ACTIVITY
Nothing but the lines from the one with "Screen dimensions: 494x1070" through the end of the data should be set down, each exactly as written, and no picture should be included.

[Dataset excerpts]
◆ ◆ ◆ ◆
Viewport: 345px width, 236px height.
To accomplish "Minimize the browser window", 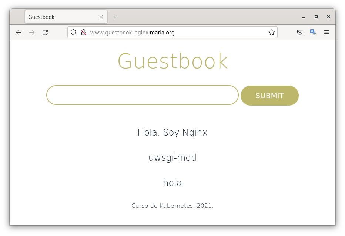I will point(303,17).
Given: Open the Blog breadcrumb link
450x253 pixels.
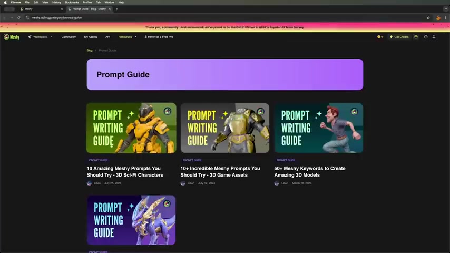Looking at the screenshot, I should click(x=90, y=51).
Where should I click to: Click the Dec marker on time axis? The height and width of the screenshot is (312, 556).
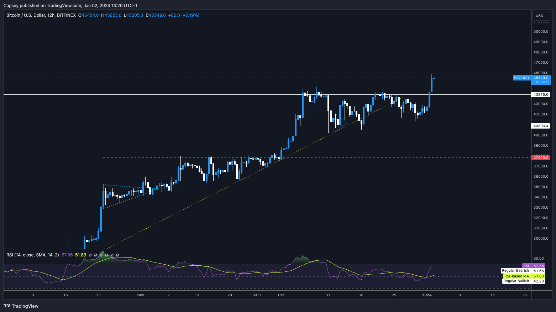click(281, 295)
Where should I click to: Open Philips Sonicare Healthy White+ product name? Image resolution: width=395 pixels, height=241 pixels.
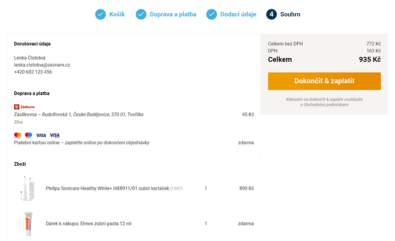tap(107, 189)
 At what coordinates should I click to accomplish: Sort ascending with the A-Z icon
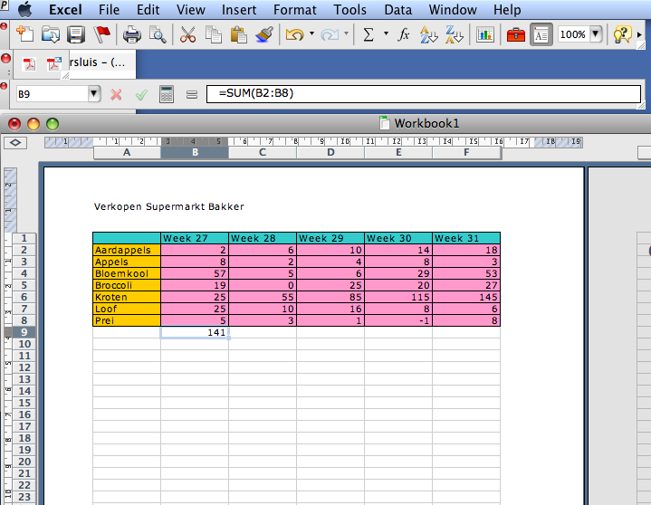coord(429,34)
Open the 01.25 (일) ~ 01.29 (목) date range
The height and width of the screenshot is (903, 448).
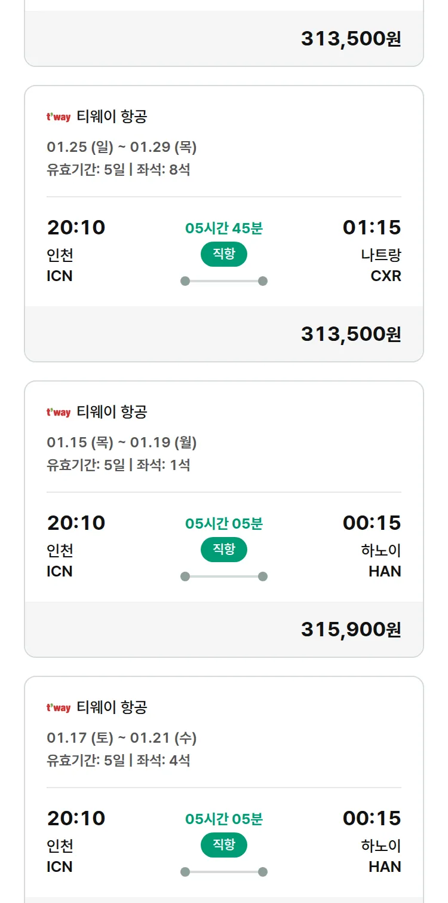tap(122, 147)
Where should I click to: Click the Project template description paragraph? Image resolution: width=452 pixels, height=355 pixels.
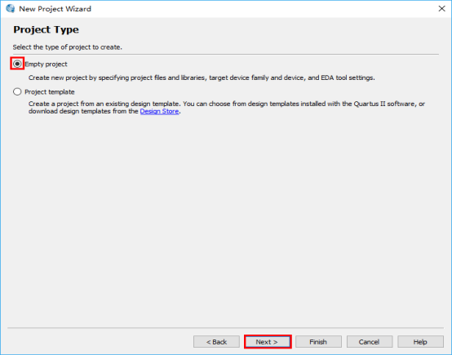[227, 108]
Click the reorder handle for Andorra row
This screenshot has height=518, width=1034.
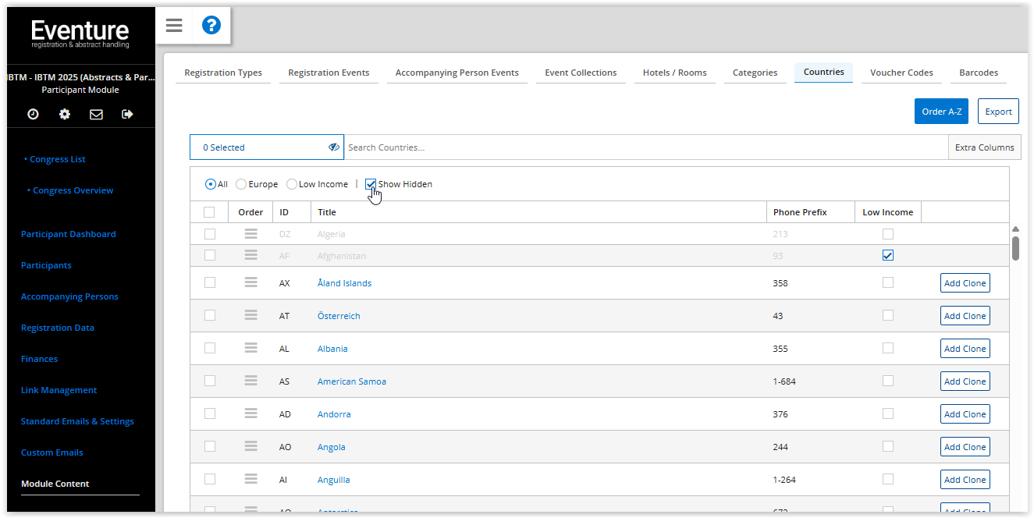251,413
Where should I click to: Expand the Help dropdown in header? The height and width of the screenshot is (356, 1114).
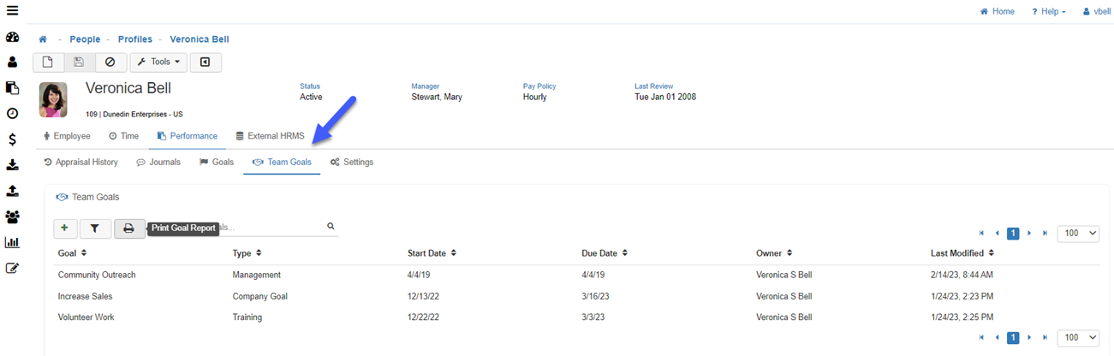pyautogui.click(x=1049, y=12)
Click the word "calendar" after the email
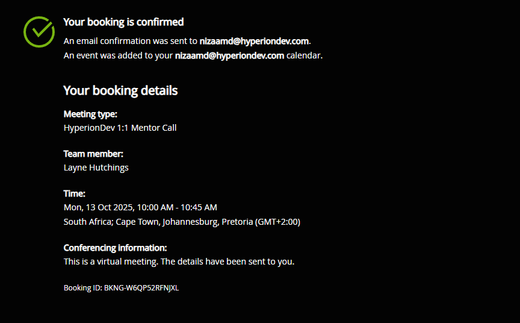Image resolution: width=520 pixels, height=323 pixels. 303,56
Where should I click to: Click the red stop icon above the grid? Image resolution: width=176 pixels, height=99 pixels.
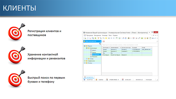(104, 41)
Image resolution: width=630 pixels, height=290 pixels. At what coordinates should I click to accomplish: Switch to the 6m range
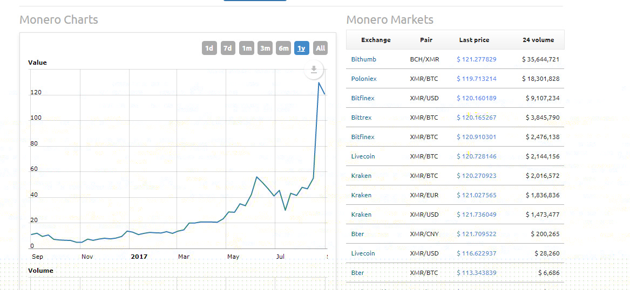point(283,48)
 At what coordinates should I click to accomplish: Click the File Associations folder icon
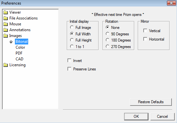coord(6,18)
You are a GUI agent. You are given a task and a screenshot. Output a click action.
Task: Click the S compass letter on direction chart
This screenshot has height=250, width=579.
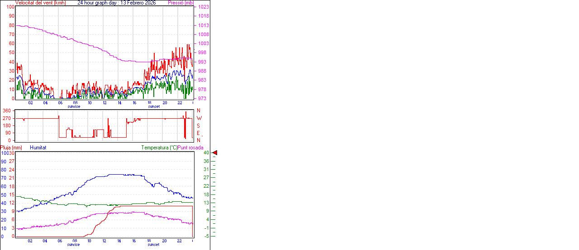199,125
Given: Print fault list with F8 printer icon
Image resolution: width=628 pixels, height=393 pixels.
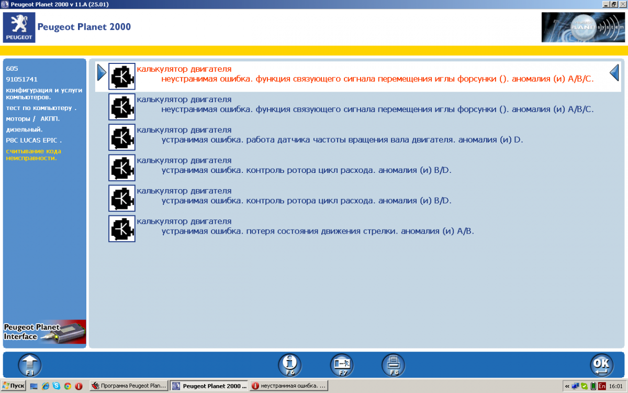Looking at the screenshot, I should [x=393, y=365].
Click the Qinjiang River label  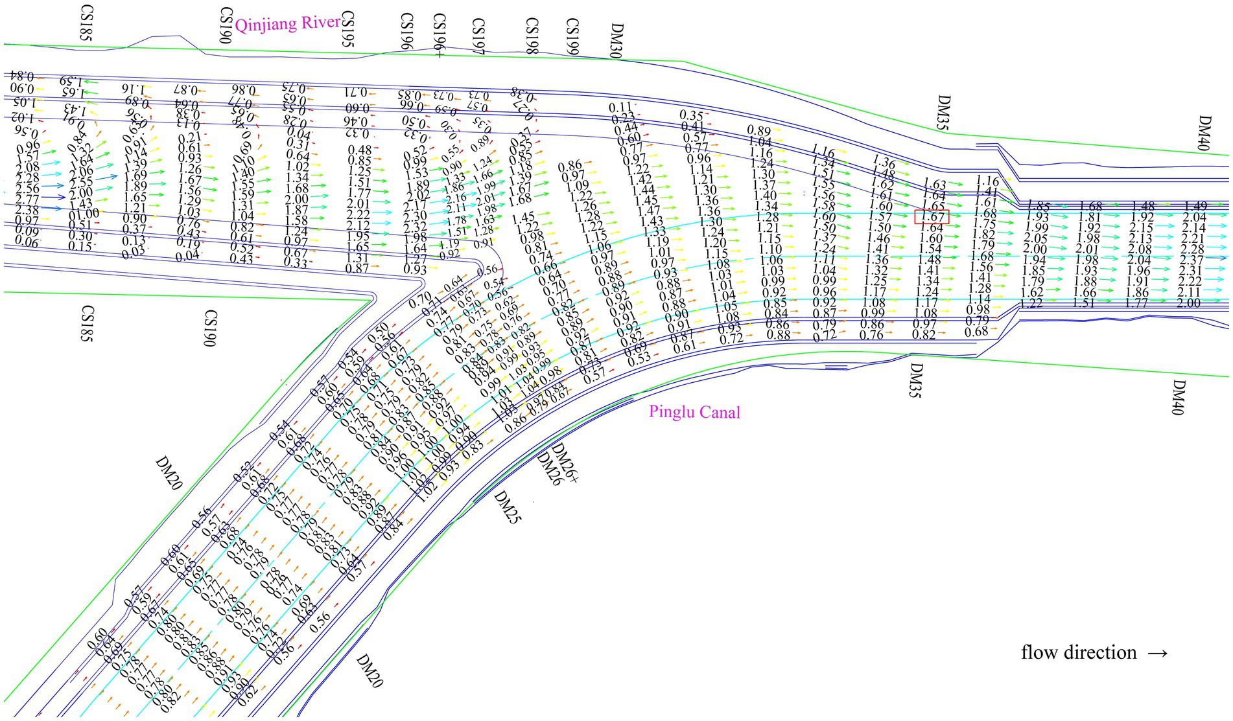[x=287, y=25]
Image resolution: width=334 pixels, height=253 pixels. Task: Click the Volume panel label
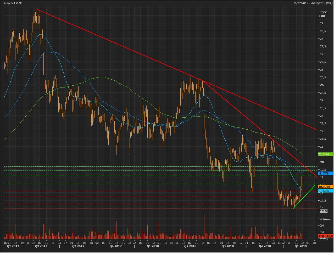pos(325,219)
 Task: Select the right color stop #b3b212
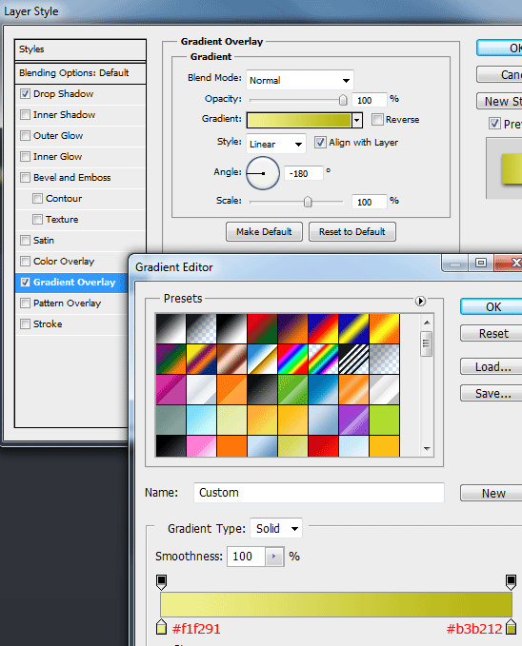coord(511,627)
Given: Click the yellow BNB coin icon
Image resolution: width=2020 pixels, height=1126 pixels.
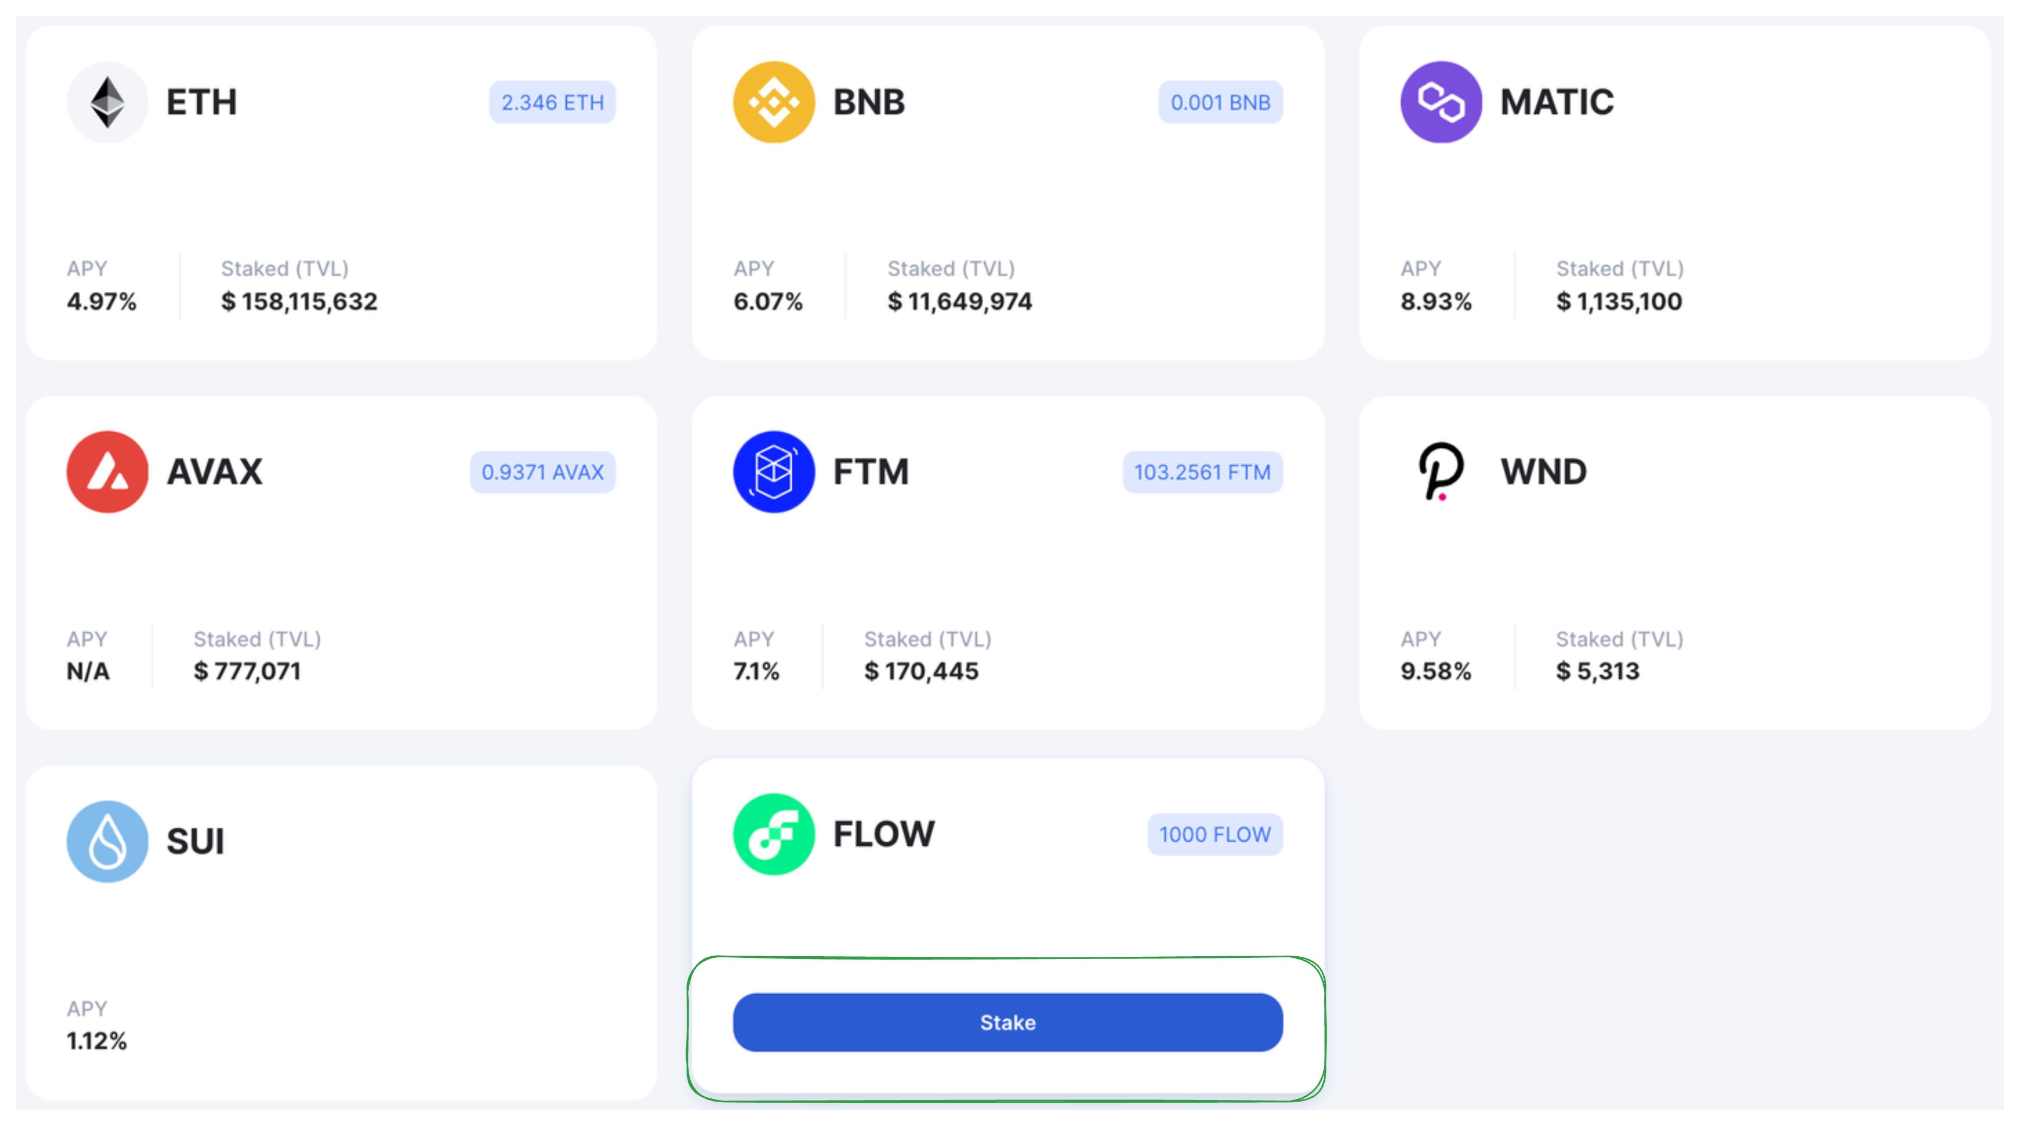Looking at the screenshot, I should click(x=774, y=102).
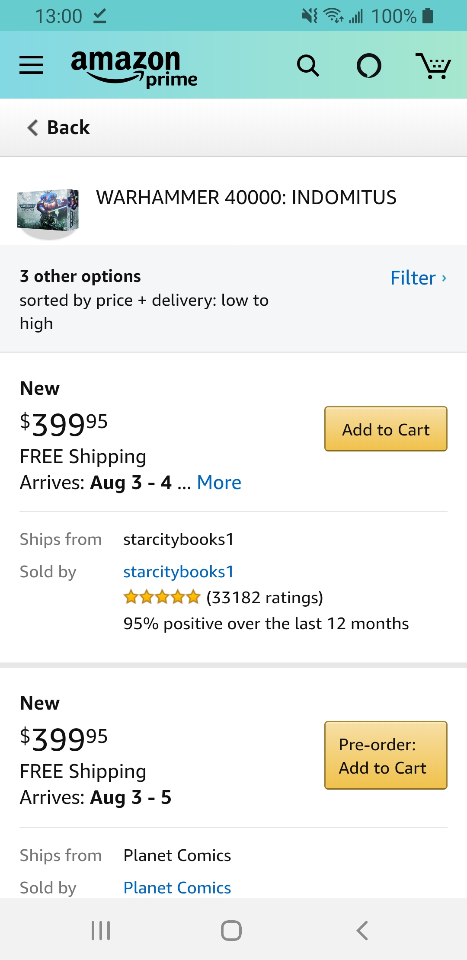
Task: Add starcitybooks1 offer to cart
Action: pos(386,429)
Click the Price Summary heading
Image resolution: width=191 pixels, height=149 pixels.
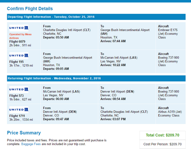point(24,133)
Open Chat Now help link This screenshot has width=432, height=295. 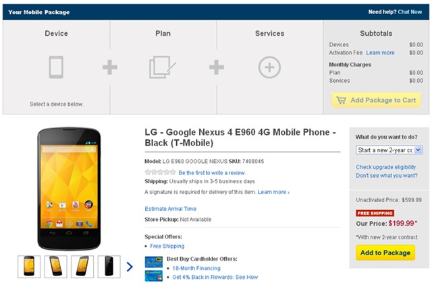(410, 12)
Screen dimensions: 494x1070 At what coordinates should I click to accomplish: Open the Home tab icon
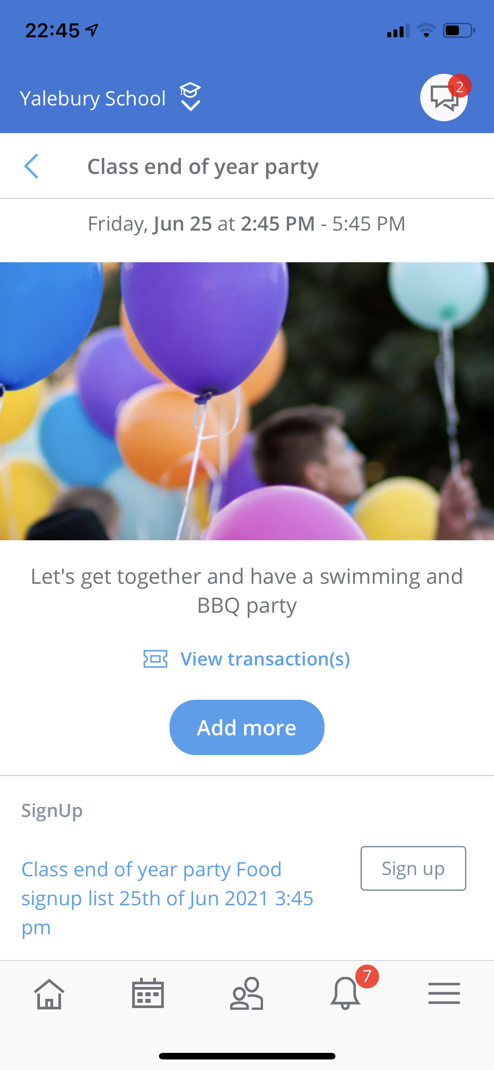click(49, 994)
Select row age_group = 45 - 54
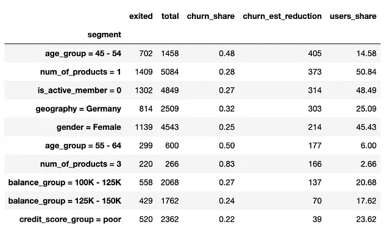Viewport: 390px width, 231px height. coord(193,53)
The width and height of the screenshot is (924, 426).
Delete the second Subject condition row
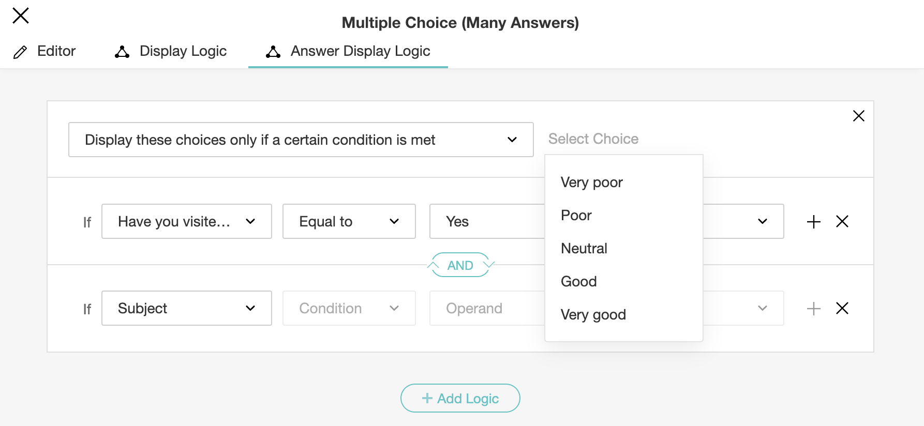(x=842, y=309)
◆ ◆ ◆ ◆
ANSWER TO THE PROBLEM
Screen dimensions: 494x1070 At what coordinates should I click to accomplish: Open the Home tab icon
click(49, 994)
Select row age_group = 45 - 54
Viewport: 390px width, 231px height. coord(193,53)
The width and height of the screenshot is (924, 426).
Delete the second Subject condition row
(x=842, y=309)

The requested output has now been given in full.